Kevin sabía que realmente no podía confiar en Efreet, pero aun así le hizo estas preguntas para ganar algo de seguridad, para quedarse más tranquilo antes de hacer la locura que estaba a punto de cometer. Recogió la jeringuilla de encima de la cama y apuntó la aguja en dirección a su brazo. Fue aproximando cada vez más el instrumento, hasta que este estuvo casi en contacto con su piel, y entonces Efreet le detuvo.
—Recuerda no inyectártelo todo —le recordó el genio.
—¿Por qué? ¿No decías que era seguro?
—Claro, pero necesitarás la otra mitad para tu amiga.
Kevin se sintió confuso. No sabía de qué amiga le estaba hablando el Djin. Miró a la jeringuilla y pensó en el momento en que había extraído la sangre. Había sacado solamente la cantidad necesaria, pero ahí había probablemente suficiente para dos dosis. ¿Por qué había sacado tanta sangre? Le dolió la cabeza. Sabía que aquello se debía al veneno del Zaqum, estaba volviendo a perder la memoria. Se esforzó en recordar, se concentró todo lo que pudo en hallar la solución a su pregunta. ¿Por qué había tanta sangre en la jeringuilla? De repente notó un dolor punzante en la pierna.
Había comenzado a experimentar los efectos más avanzados del veneno. Primero le había dolido la pierna, pero solo había sido un aviso, porque inmediatamente después se le paralizó por completo la extremidad. Era incapaz de mover la pierna. Dio gracias por haber estado sentado en aquel instante, de no haber sido así, se hubiese caído al suelo de golpe. Entonces recordó una caída anterior, había sido en el desierto, mientras cargaba con Alda.
¡Eso era! Alda, cómo había podido olvidarla de nuevo.
Ahora que su mente se había esclarecido, sabía que solo debía inyectarse la mitad del contenido de la jeringuilla, la otra mitad debería llevársela a la Fane, quien no sabía hasta qué punto estaba en peligro.
Se acercó de nuevo la aguja y se la clavó en el brazo, allá donde podía ver con más claridad una de sus venas. Apenas le dolió y fue rápido, introduciendo en su corriente sanguínea la cantidad justa. Extrajo la jeringuilla y suspiró aliviado. Lo peor ya había pasado, ahora solo tenía que esperar que, en efecto, aquella sustancia hiciera que se curase, dejando de tener alucinaciones y pérdidas de memoria. Se sentía bien, al parecer Efreet no le había engañado y no tenía que haber temido ningún efecto adverso. Se tumbó en la cama para dejar que el antídoto recorriese todo su cuerpo. Pero, lamentablemente, su estado de relajación no duró demasiado.
Tuvo que alzarse de golpe cuando empezaron los efectos secundarios, aquellos efectos que Efreet había negado que existiesen. Le ardía toda la piel intensamente y maldijo la hora en la que había usado aquella jeringuilla, pero era demasiado tarde para lamentaciones.

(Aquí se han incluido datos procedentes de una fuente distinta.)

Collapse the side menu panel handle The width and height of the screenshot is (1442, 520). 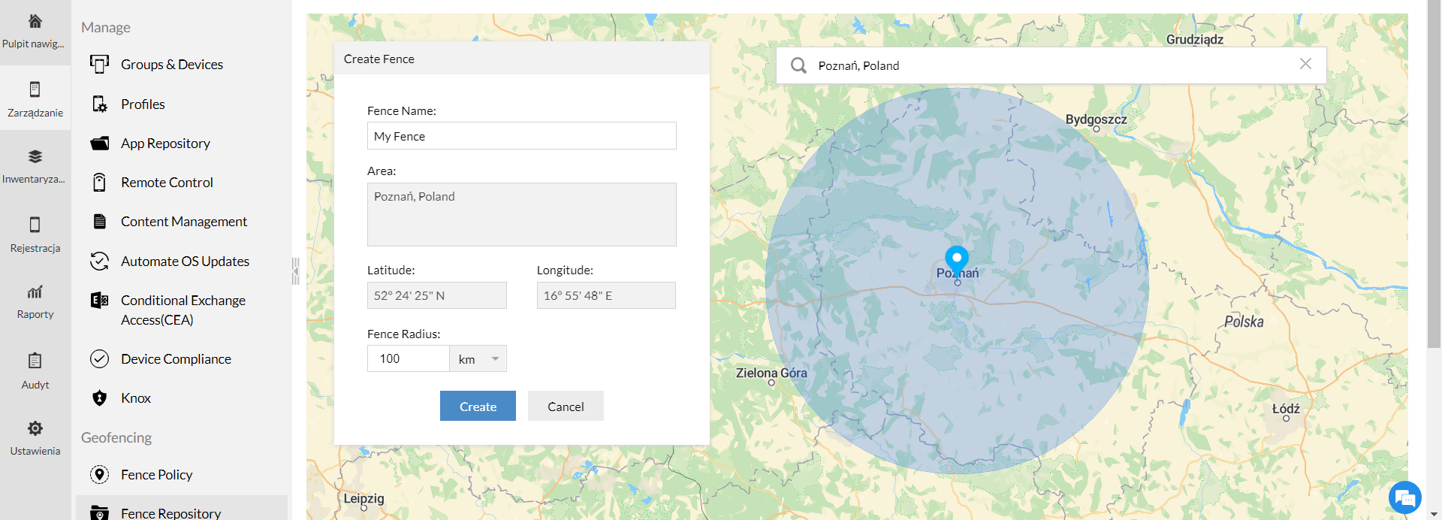tap(295, 271)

Se convulsionaba, se retorcía y se iba pegando contra las paredes. No podía dejar de moverse, pues incluso las plantas de los pies le ardían demasiado como para apoyarlas. Tuvo que quitarse toda la ropa como pudo, desesperadamente, para evitar el roce de las prendas con su piel. Pero nada de aquello sirvió, el dolor no cesaba. Gritó, maldijo a Efreet, insultó al aire y, finalmente, cayó agotado al suelo.

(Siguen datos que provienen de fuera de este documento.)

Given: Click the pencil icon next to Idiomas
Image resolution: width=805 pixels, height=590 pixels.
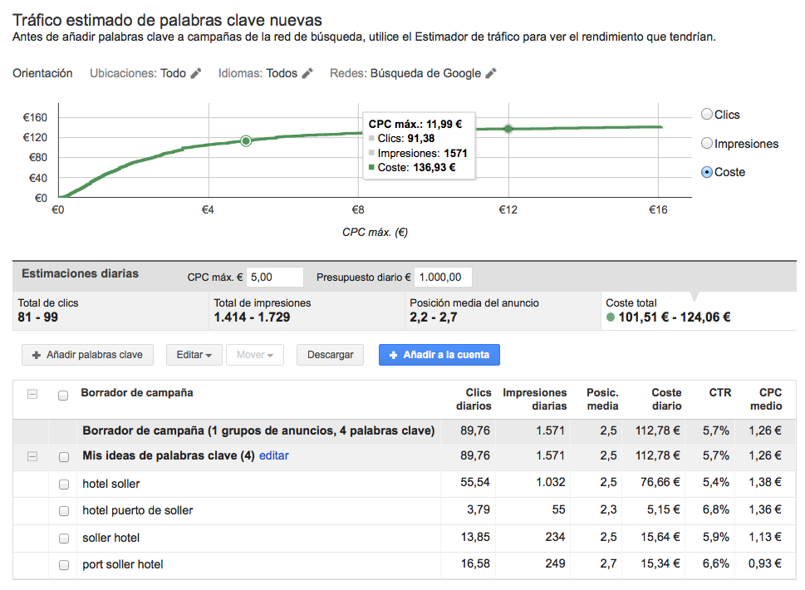Looking at the screenshot, I should 307,73.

Jadeaba y notaba como le faltaba la respiración. Parecía que aquel suplicio no iba a terminar nunca, pero entonces comenzó a sentirse mejor. No dejó de dolerle, sin embargo el dolor se hizo más tolerable.
Se puso de nuevo en pie, con la intención de tumbarse en la cama para estar más cómodo mientras aquello se le pasaba, si es que se le pasaba. En ese momento, tuvo una nueva sensación, fue como si todo el dolor que le recorría el cuerpo fuese avanzando rápidamente hasta la zona de la cabeza, abandonando el resto de áreas. Pero aquello no acabó ahí. El dolor no se limitó a la cabeza, se focalizó en la zona de los ojos, ahora eran éstos los que le ardían. Corrió hacia una de las paredes que parecían espejos y se miró a la cara. Llegó justo a tiempo para presenciar como los ojos le cambiaban de color, adquiriendo la misma tonalidad rojiza que poseían los Djin.